---------- Page text ----------

The impact of patient-specific instrumentation on unicompartmental knee arthroplasty: a prospective randomised controlled study.
Alvand A., Khan T., Jenkins C., Rees JL., Jackson WF., Dodd CAF., Murray DW., Price AJ.
Patient-specific instrumentation (PSI) has been proposed as a means of improving surgical accuracy and ease of implantation during technically challenging procedures such as unicompartmental knee arthroplasty (UKA). The purpose of this prospective randomised controlled trial was to compare the accuracy of implantation and functional outcome of mobile-bearing medial UKAs implanted with and without PSI by experienced UKA surgeons.Mobile-bearing medial UKAs were implanted in 43 patients using either PSI guides or conventional instrumentation. Intra-operative measurements, meniscal bearing size implanted, and post-operative radiographic analyses were performed to assess component positioning. Functional outcome was determined using the Oxford Knee Score (OKS).PSI guides could not be used in three cases due to concerns regarding accuracy and registration onto native anatomy, particularly on the tibial side. In general, similar component alignment and positioning was achieved using the two systems (n.s. for coronal/sagittal alignment and tibial coverage). The PSI group had greater tibial slope (p = 0.029). The control group had a higher number of optimum size meniscal bearing inserted (95 vs 52%; p = 0.001). There were no differences in OKS improvements (n.s).Component positioning for the two groups was similar for the femur but less accurate on the tibial side using PSI, often with some unnecessarily deep resections of the tibial plateau. Although PSI was comparable to conventional instrumentation based on OKS improvements at 12 months, we continue to use conventional instrumentation for UKA at our institution until further improvements to the PSI guides can be demonstrated.Therapeutic, Level I.

----------

• **Questions**
1. Please list every author named in the abstract.
2. According to the abstract, in how many patients were mobile-bearing medial UKAs implanted?
3. Repeat everything in the abstract from "The impact of" down to "DW., Price AJ.".
The lines after this point have nothing to do with the abstract.

---------- Data segment ----------

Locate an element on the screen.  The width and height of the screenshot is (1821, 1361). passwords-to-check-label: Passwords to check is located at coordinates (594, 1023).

----------

• **Results for the exercise**
1. Alvand A., Khan T., Jenkins C., Rees JL., Jackson WF., Dodd CAF., Murray DW., Price AJ.

2. 43 patients.

3.
The impact of patient-specific instrumentation on unicompartmental knee arthroplasty: a prospective randomised controlled study.
Alvand A., Khan T., Jenkins C., Rees JL., Jackson WF., Dodd CAF., Murray DW., Price AJ.